William Howard McLellan (December 1, 1924 – September 30, 2011) was an American electrical engineer, who achieved some fame in 1960 by succeeding at an engineering challenge set by Nobel Prize-winning physicist Richard Feynman to build the smallest ever electric motor.

McLellan was born in Casper, Wyoming, grew up in Orland, California, and fought in the Canadian Army in the Second World War. Serving as a radio operator in the 12th Armoured Regiment (Three Rivers Regiment), RCAC, He met his wife Patricia Price in England during the war, and afterwards the couple settled in Pasadena, California, where McLellan attended the California Institute of Technology (Caltech).

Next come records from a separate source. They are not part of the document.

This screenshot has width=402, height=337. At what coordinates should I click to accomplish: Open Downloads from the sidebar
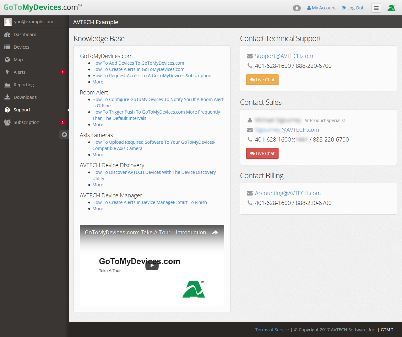coord(25,97)
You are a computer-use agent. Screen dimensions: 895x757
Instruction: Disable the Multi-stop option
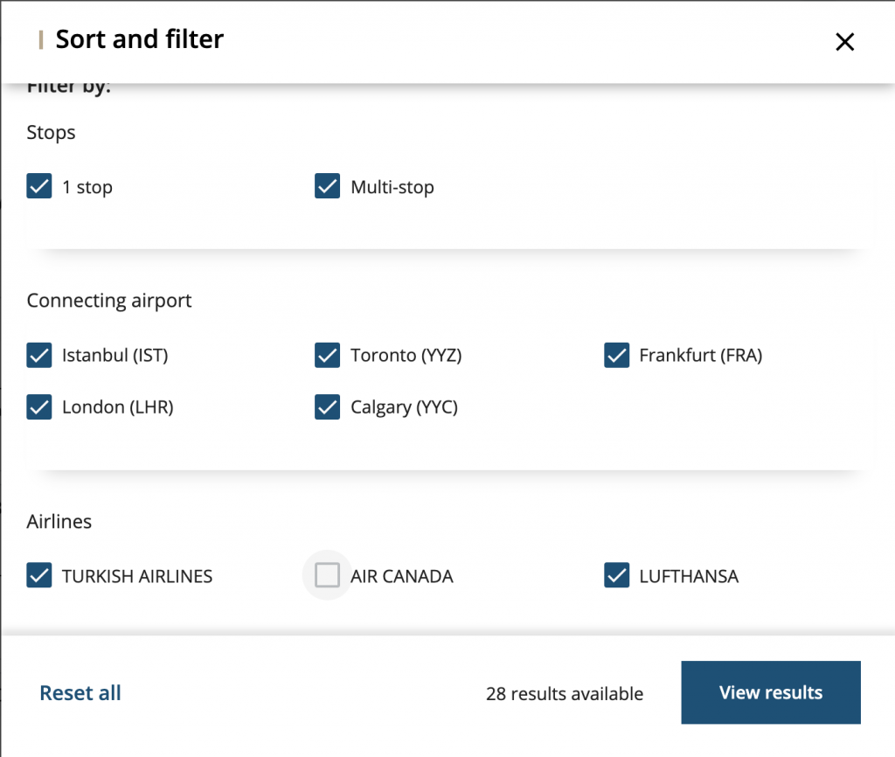click(327, 186)
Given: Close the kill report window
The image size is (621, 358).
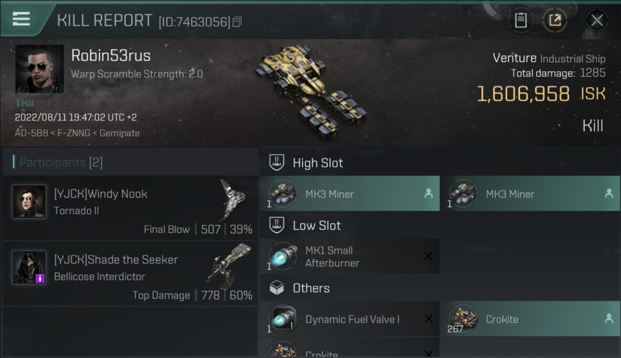Looking at the screenshot, I should tap(597, 20).
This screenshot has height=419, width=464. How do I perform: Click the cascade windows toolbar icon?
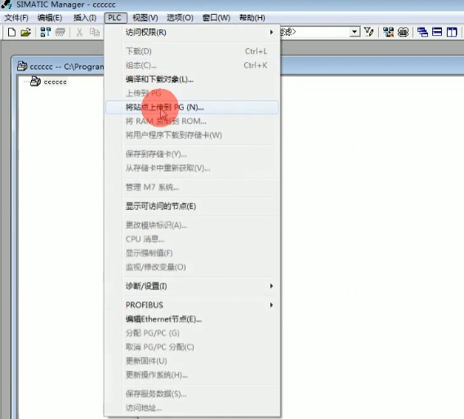pyautogui.click(x=422, y=32)
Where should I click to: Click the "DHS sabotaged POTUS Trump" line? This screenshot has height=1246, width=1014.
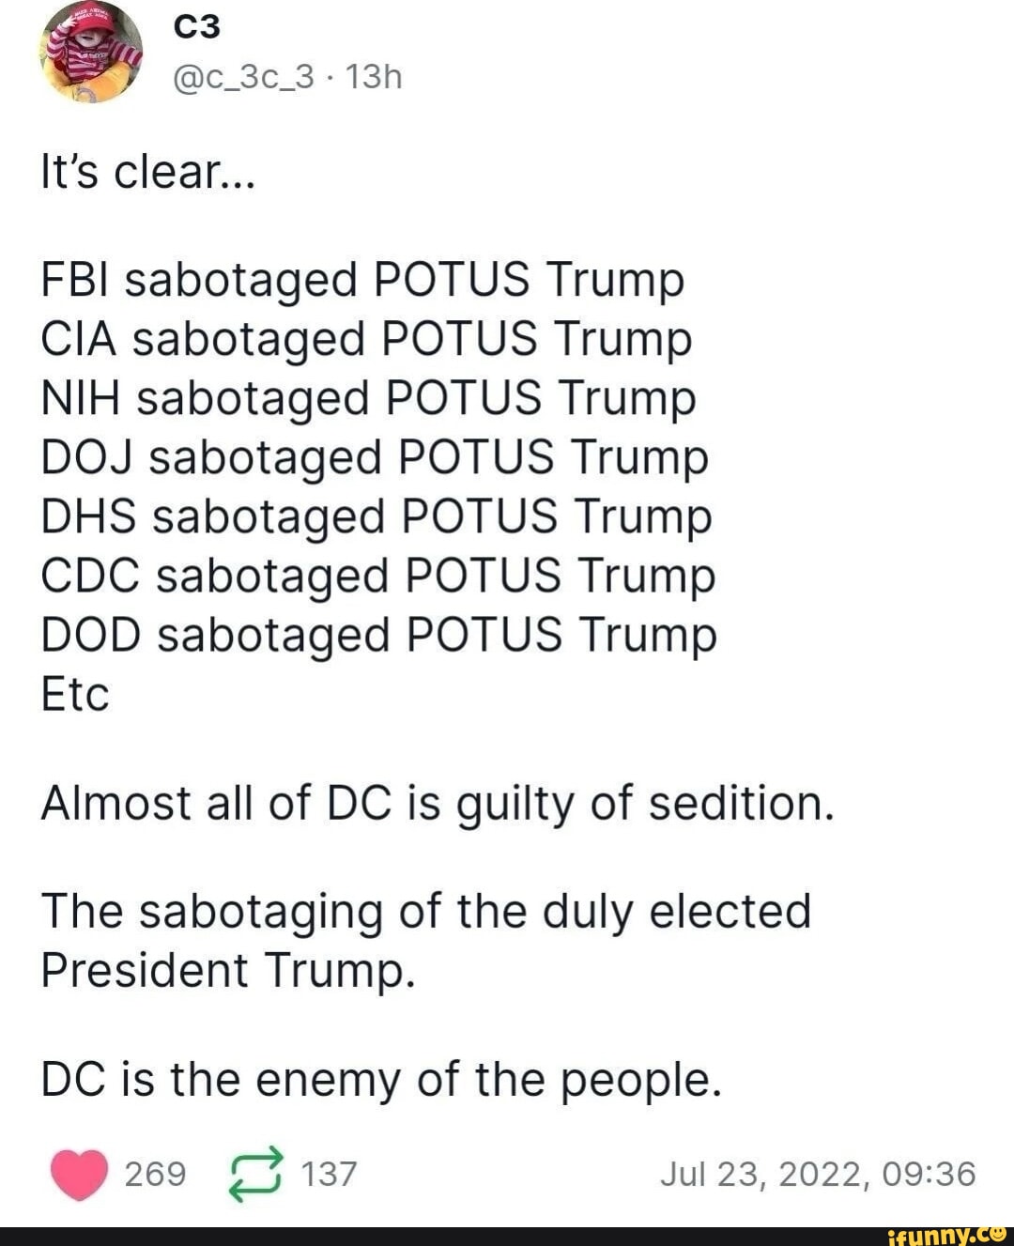pos(376,516)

In December 1959, Feynman offered two challenges relating to nanotechnology at the annual meeting of the American Physical Society, held that year at Caltech, offering a $1000 prize to the first person to solve each of them.  The first one required someone to build a working electric motor that would fit inside a cube 1/64 inches (0.40 mm) on each side.  McLellan, at that time living nearby, achieved this feat by November 1960 and won the prize. His 250-microgram 2000-rpm motor consisted of 13 separate parts. 

McLellan appeared on television in relation to his achievement, and spent much of his career as an engineer in Caltech's Astronomy department, remaining a consultant there for the rest of his life. He died in 2011 in Pasadena.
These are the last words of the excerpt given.